EXERCISE.
Everything from the line containing "1024x594 pixels." to the end of the records below should be repeated exactly, with no other lines added.

DATA SUPPLIED.
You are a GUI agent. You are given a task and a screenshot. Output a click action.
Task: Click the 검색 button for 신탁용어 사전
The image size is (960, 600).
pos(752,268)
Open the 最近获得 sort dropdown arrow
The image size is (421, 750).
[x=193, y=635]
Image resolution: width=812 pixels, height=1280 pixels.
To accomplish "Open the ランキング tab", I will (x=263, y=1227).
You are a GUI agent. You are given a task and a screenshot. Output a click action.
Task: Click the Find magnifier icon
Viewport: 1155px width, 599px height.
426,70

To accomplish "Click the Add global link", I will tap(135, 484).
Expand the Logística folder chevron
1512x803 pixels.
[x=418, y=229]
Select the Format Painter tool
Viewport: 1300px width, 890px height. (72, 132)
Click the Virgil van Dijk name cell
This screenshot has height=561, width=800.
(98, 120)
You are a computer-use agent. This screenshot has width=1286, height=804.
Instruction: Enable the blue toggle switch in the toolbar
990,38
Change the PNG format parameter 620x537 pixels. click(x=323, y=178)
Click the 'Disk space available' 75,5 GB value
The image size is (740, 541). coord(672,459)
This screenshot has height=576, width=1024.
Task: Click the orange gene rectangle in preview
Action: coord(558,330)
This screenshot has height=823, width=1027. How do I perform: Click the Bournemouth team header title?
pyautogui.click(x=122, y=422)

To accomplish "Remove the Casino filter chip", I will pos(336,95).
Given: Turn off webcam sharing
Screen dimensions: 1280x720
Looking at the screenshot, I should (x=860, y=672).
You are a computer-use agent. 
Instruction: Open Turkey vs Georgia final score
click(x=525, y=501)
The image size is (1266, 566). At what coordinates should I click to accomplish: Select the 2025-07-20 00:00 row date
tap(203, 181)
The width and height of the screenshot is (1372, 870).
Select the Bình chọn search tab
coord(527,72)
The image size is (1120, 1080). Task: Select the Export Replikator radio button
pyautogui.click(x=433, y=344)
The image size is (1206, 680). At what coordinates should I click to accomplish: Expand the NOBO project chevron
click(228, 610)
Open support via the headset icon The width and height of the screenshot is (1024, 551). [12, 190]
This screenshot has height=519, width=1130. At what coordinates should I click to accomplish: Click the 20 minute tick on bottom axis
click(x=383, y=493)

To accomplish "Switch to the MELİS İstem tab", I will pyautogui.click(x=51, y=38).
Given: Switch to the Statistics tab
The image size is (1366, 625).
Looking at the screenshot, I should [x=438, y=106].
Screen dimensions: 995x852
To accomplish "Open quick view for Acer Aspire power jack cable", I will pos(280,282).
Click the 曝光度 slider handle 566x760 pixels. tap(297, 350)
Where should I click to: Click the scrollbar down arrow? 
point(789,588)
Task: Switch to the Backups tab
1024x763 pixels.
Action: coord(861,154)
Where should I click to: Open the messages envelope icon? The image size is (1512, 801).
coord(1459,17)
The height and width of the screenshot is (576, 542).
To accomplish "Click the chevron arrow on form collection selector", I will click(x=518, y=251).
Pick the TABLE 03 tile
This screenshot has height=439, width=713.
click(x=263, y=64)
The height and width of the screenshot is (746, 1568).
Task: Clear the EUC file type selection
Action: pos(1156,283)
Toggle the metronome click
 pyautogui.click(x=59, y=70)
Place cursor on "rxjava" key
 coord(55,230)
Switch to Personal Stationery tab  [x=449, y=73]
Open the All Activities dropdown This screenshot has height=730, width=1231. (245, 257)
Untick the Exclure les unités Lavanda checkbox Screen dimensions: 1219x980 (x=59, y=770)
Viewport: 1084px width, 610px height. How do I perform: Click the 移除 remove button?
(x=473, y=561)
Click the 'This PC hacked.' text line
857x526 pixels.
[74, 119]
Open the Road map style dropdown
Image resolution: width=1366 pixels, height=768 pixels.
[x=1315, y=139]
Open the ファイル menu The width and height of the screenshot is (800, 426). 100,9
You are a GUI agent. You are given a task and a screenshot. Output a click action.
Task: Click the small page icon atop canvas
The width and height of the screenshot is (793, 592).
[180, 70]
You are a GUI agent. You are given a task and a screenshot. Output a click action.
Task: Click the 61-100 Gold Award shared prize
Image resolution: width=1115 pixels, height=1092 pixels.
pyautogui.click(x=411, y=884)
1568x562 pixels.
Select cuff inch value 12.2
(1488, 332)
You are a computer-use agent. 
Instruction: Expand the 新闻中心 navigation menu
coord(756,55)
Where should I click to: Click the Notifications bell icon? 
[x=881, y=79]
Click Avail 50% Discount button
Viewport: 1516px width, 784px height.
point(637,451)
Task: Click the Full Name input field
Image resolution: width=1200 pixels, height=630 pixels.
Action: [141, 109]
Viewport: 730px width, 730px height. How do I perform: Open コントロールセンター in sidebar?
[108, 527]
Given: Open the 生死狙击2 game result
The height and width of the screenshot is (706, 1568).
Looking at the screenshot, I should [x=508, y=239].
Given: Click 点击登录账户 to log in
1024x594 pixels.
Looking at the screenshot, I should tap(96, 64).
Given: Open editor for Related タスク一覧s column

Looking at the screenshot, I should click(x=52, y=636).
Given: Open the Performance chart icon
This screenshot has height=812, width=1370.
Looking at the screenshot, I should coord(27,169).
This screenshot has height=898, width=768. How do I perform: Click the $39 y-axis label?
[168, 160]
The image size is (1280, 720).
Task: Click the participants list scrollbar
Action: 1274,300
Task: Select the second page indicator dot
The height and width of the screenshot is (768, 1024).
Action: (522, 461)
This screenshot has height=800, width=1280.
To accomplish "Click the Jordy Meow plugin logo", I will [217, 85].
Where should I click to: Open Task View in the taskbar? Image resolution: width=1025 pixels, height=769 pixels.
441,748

SOLUTION.
1024x594 pixels.
Looking at the screenshot, I should tap(96, 64).
Given: Open editor for Related タスク一覧s column

Looking at the screenshot, I should click(x=52, y=636).
Given: Open the Performance chart icon
This screenshot has height=812, width=1370.
Looking at the screenshot, I should coord(27,169).
This screenshot has height=898, width=768. How do I perform: Click the $39 y-axis label?
[168, 160]
The image size is (1280, 720).
Task: Click the participants list scrollbar
Action: 1274,300
Task: Select the second page indicator dot
The height and width of the screenshot is (768, 1024).
Action: (522, 461)
This screenshot has height=800, width=1280.
To accomplish "Click the Jordy Meow plugin logo", I will [217, 85].
Where should I click to: Open Task View in the taskbar? Image resolution: width=1025 pixels, height=769 pixels.
441,748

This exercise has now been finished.